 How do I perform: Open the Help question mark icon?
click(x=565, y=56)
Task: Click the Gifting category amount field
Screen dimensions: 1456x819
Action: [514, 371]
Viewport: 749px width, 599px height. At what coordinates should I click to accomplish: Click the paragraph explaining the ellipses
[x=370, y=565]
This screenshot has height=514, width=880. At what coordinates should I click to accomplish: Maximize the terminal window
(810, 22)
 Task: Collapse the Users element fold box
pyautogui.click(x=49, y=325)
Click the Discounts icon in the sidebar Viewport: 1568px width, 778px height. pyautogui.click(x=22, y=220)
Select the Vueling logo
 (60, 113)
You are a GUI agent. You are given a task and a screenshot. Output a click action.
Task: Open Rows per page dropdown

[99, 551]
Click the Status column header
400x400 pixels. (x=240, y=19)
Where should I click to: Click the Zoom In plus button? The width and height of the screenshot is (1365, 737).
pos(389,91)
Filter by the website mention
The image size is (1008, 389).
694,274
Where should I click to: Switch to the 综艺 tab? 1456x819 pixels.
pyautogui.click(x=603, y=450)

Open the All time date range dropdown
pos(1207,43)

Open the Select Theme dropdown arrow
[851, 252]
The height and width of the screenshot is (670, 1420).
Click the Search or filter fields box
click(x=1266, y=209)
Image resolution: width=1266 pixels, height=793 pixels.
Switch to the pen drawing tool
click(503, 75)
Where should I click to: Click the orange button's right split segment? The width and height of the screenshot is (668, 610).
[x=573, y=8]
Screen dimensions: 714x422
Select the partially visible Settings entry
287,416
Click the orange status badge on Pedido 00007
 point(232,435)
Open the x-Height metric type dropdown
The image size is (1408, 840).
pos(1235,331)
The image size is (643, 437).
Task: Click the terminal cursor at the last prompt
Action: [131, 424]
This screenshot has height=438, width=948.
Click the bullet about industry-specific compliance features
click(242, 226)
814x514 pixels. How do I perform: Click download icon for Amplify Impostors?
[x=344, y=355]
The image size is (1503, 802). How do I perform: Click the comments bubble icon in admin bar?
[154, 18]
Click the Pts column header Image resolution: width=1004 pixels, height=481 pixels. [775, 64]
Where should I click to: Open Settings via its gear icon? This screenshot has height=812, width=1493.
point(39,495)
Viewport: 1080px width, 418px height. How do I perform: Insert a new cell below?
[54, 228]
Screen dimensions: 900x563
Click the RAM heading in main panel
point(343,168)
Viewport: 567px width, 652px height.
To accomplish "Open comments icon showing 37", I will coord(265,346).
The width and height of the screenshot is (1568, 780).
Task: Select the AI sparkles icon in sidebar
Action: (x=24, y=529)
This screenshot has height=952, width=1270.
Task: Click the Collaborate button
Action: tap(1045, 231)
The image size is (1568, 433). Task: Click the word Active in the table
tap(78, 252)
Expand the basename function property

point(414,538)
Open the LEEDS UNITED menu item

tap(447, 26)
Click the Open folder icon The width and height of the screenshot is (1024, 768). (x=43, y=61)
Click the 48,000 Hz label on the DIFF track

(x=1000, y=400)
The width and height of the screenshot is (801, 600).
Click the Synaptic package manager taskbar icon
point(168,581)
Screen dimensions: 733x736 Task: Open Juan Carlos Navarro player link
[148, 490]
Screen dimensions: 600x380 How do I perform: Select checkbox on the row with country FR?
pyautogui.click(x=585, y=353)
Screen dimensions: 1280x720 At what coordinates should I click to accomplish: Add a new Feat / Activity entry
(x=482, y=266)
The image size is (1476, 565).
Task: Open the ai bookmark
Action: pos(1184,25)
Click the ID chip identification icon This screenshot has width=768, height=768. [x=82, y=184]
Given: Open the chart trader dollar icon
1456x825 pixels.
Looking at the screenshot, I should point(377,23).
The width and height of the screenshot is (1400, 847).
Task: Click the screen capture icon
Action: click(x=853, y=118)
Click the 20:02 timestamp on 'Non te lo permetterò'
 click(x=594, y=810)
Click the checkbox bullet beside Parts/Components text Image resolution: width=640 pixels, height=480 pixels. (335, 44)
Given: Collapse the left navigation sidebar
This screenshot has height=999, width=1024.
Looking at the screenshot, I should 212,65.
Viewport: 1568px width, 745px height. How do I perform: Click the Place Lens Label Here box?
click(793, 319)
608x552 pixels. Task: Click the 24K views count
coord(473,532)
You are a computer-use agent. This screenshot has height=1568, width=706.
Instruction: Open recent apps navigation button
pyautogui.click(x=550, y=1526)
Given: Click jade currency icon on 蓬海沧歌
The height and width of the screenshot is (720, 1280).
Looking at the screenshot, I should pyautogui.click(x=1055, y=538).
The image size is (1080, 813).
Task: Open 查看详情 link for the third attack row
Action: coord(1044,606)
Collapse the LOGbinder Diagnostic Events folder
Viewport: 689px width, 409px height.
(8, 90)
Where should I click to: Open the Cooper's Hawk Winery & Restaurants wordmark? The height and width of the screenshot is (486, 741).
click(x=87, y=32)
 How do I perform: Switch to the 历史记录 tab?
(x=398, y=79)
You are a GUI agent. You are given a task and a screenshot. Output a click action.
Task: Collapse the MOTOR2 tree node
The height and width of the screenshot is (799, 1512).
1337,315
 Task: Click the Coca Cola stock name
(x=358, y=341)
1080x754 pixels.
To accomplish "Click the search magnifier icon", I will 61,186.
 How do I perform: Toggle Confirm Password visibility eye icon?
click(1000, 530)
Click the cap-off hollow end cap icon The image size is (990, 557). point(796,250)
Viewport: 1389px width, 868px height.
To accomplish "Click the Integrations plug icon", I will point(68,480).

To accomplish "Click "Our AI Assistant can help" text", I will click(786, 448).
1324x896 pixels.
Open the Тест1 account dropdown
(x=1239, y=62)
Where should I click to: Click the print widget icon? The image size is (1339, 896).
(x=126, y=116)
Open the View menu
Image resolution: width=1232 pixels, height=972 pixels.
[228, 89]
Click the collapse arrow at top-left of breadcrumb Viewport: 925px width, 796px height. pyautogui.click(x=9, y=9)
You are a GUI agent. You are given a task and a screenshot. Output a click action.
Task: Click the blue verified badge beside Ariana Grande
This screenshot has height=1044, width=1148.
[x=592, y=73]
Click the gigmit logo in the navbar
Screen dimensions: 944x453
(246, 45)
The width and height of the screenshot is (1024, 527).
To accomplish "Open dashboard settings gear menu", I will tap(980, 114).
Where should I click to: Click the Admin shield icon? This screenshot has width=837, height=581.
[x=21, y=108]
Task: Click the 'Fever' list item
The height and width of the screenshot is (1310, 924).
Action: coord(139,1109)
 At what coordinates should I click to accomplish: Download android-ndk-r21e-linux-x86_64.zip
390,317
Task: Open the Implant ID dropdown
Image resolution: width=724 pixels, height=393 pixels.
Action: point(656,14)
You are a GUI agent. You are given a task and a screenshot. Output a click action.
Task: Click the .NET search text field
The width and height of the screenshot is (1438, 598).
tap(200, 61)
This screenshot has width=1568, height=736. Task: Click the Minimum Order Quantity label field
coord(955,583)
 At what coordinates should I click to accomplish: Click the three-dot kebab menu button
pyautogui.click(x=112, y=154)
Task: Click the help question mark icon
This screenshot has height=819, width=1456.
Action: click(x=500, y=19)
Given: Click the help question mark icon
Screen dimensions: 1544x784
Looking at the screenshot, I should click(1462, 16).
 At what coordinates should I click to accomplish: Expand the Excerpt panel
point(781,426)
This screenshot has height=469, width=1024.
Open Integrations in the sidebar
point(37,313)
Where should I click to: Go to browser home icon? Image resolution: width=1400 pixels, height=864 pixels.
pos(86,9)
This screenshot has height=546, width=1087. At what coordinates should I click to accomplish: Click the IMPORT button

□ □ □ □ □ □ □

> Your goal
Put every line of the records above into a numbered list, leaving out the blank lines.

> Response to this task
1.  How do I perform: Open the Help question mark icon?
2. click(x=565, y=56)
3. Task: Click the Gifting category amount field
4. Screen dimensions: 1456x819
5. Action: [514, 371]
6. Viewport: 749px width, 599px height. At what coordinates should I click to accomplish: Click the paragraph explaining the ellipses
7. [x=370, y=565]
8. This screenshot has height=514, width=880. At what coordinates should I click to accomplish: Maximize the terminal window
9. (810, 22)
10.  Task: Collapse the Users element fold box
11. pyautogui.click(x=49, y=325)
12. Click the Discounts icon in the sidebar Viewport: 1568px width, 778px height. pyautogui.click(x=22, y=220)
13. Select the Vueling logo
14.  (60, 113)
15. You are a GUI agent. You are given a task and a screenshot. Output a click action.
16. Task: Open Rows per page dropdown
17. [99, 551]
18. Click the Status column header
19. 400x400 pixels. (x=240, y=19)
20. Where should I click to: Click the Zoom In plus button? The width and height of the screenshot is (1365, 737).
21. pos(389,91)
22. Filter by the website mention
23. The image size is (1008, 389).
24. 694,274
25. Where should I click to: Switch to the 综艺 tab? 1456x819 pixels.
26. pyautogui.click(x=603, y=450)
27. Open the All time date range dropdown
28. pos(1207,43)
29. Open the Select Theme dropdown arrow
30. [851, 252]
31. The height and width of the screenshot is (670, 1420).
32. Click the Search or filter fields box
33. click(x=1266, y=209)
34. Image resolution: width=1266 pixels, height=793 pixels.
35. Switch to the pen drawing tool
36. click(503, 75)
37. Where should I click to: Click the orange button's right split segment? The width and height of the screenshot is (668, 610).
38. [x=573, y=8]
39. Screen dimensions: 714x422
40. Select the partially visible Settings entry
41. 287,416
42. Click the orange status badge on Pedido 00007
43.  point(232,435)
44. Open the x-Height metric type dropdown
45. The image size is (1408, 840).
46. pos(1235,331)
47. The image size is (643, 437).
48. Task: Click the terminal cursor at the last prompt
49. Action: [131, 424]
50. This screenshot has height=438, width=948.
51. Click the bullet about industry-specific compliance features
52. click(242, 226)
53. 814x514 pixels. How do I perform: Click download icon for Amplify Impostors?
54. [x=344, y=355]
55. The image size is (1503, 802). How do I perform: Click the comments bubble icon in admin bar?
56. [154, 18]
57. Click the Pts column header Image resolution: width=1004 pixels, height=481 pixels. [775, 64]
58. Where should I click to: Open Settings via its gear icon? This screenshot has height=812, width=1493.
59. point(39,495)
60. Viewport: 1080px width, 418px height. How do I perform: Insert a new cell below?
61. [54, 228]
62. Screen dimensions: 900x563
63. Click the RAM heading in main panel
64. point(343,168)
65. Viewport: 567px width, 652px height.
66. To accomplish "Open comments icon showing 37", I will coord(265,346).
67. The width and height of the screenshot is (1568, 780).
68. Task: Select the AI sparkles icon in sidebar
69. Action: (x=24, y=529)
70. This screenshot has height=952, width=1270.
71. Task: Click the Collaborate button
72. Action: tap(1045, 231)
73. The image size is (1568, 433). Task: Click the word Active in the table
74. tap(78, 252)
75. Expand the basename function property
76. point(414,538)
77. Open the LEEDS UNITED menu item
78. tap(447, 26)
79. Click the Open folder icon The width and height of the screenshot is (1024, 768). (x=43, y=61)
80. Click the 48,000 Hz label on the DIFF track
81. (x=1000, y=400)
82. The width and height of the screenshot is (801, 600).
83. Click the Synaptic package manager taskbar icon
84. point(168,581)
85. Screen dimensions: 733x736 Task: Open Juan Carlos Navarro player link
86. [148, 490]
87. Screen dimensions: 600x380 How do I perform: Select checkbox on the row with country FR?
88. pyautogui.click(x=585, y=353)
89. Screen dimensions: 1280x720 At what coordinates should I click to accomplish: Add a new Feat / Activity entry
90. (x=482, y=266)
91. The image size is (1476, 565).
92. Task: Open the ai bookmark
93. Action: pos(1184,25)
94. Click the ID chip identification icon This screenshot has width=768, height=768. [x=82, y=184]
95. Given: Open the chart trader dollar icon
96. 1456x825 pixels.
97. Looking at the screenshot, I should point(377,23).
98. The width and height of the screenshot is (1400, 847).
99. Task: Click the screen capture icon
100. Action: click(x=853, y=118)
101. Click the 20:02 timestamp on 'Non te lo permetterò'
102.  click(x=594, y=810)
103. Click the checkbox bullet beside Parts/Components text Image resolution: width=640 pixels, height=480 pixels. (335, 44)
104. Given: Collapse the left navigation sidebar
105. This screenshot has height=999, width=1024.
106. Looking at the screenshot, I should 212,65.
107. Viewport: 1568px width, 745px height. How do I perform: Click the Place Lens Label Here box?
108. click(793, 319)
109. 608x552 pixels. Task: Click the 24K views count
110. coord(473,532)
111. You are a computer-use agent. This screenshot has height=1568, width=706.
112. Instruction: Open recent apps navigation button
113. pyautogui.click(x=550, y=1526)
114. Given: Click jade currency icon on 蓬海沧歌
115. The height and width of the screenshot is (720, 1280).
116. Looking at the screenshot, I should pyautogui.click(x=1055, y=538).
117. The image size is (1080, 813).
118. Task: Open 查看详情 link for the third attack row
119. Action: coord(1044,606)
120. Collapse the LOGbinder Diagnostic Events folder
121. Viewport: 689px width, 409px height.
122. (8, 90)
123. Where should I click to: Open the Cooper's Hawk Winery & Restaurants wordmark? The height and width of the screenshot is (486, 741).
124. click(x=87, y=32)
125.  How do I perform: Switch to the 历史记录 tab?
126. (x=398, y=79)
127. You are a GUI agent. You are given a task and a screenshot. Output a click action.
128. Task: Collapse the MOTOR2 tree node
129. The height and width of the screenshot is (799, 1512).
130. 1337,315
131.  Task: Click the Coca Cola stock name
132. (x=358, y=341)
133. 1080x754 pixels.
134. To accomplish "Click the search magnifier icon", I will 61,186.
135.  How do I perform: Toggle Confirm Password visibility eye icon?
136. click(1000, 530)
137. Click the cap-off hollow end cap icon The image size is (990, 557). point(796,250)
138. Viewport: 1389px width, 868px height.
139. To accomplish "Click the Integrations plug icon", I will point(68,480).
140. To accomplish "Click "Our AI Assistant can help" text", I will click(786, 448).
141. 1324x896 pixels.
142. Open the Тест1 account dropdown
143. (x=1239, y=62)
144. Where should I click to: Click the print widget icon? The image size is (1339, 896).
145. (x=126, y=116)
146. Open the View menu
147. Image resolution: width=1232 pixels, height=972 pixels.
148. [228, 89]
149. Click the collapse arrow at top-left of breadcrumb Viewport: 925px width, 796px height. pyautogui.click(x=9, y=9)
150. You are a GUI agent. You are given a task and a screenshot. Output a click action.
151. Task: Click the blue verified badge beside Ariana Grande
152. This screenshot has height=1044, width=1148.
153. [x=592, y=73]
154. Click the gigmit logo in the navbar
155. Screen dimensions: 944x453
156. (246, 45)
157. The width and height of the screenshot is (1024, 527).
158. To accomplish "Open dashboard settings gear menu", I will tap(980, 114).
159. Where should I click to: Click the Admin shield icon? This screenshot has width=837, height=581.
160. [x=21, y=108]
161. Task: Click the 'Fever' list item
162. The height and width of the screenshot is (1310, 924).
163. Action: coord(139,1109)
164.  At what coordinates should I click to accomplish: Download android-ndk-r21e-linux-x86_64.zip
165. 390,317
166. Task: Open the Implant ID dropdown
167. Image resolution: width=724 pixels, height=393 pixels.
168. Action: point(656,14)
169. You are a GUI agent. You are given a task and a screenshot. Output a click action.
170. Task: Click the .NET search text field
171. The width and height of the screenshot is (1438, 598).
172. tap(200, 61)
173. This screenshot has width=1568, height=736. Task: Click the Minimum Order Quantity label field
174. coord(955,583)
175.  At what coordinates should I click to accomplish: Click the three-dot kebab menu button
176. pyautogui.click(x=112, y=154)
177. Task: Click the help question mark icon
178. This screenshot has height=819, width=1456.
179. Action: click(x=500, y=19)
180. Given: Click the help question mark icon
181. Screen dimensions: 1544x784
182. Looking at the screenshot, I should click(1462, 16).
183.  At what coordinates should I click to accomplish: Expand the Excerpt panel
184. point(781,426)
185. This screenshot has height=469, width=1024.
186. Open Integrations in the sidebar
187. point(37,313)
188. Where should I click to: Go to browser home icon? Image resolution: width=1400 pixels, height=864 pixels.
189. pos(86,9)
190. This screenshot has height=546, width=1087. At what coordinates should I click to accomplish: Click the IMPORT button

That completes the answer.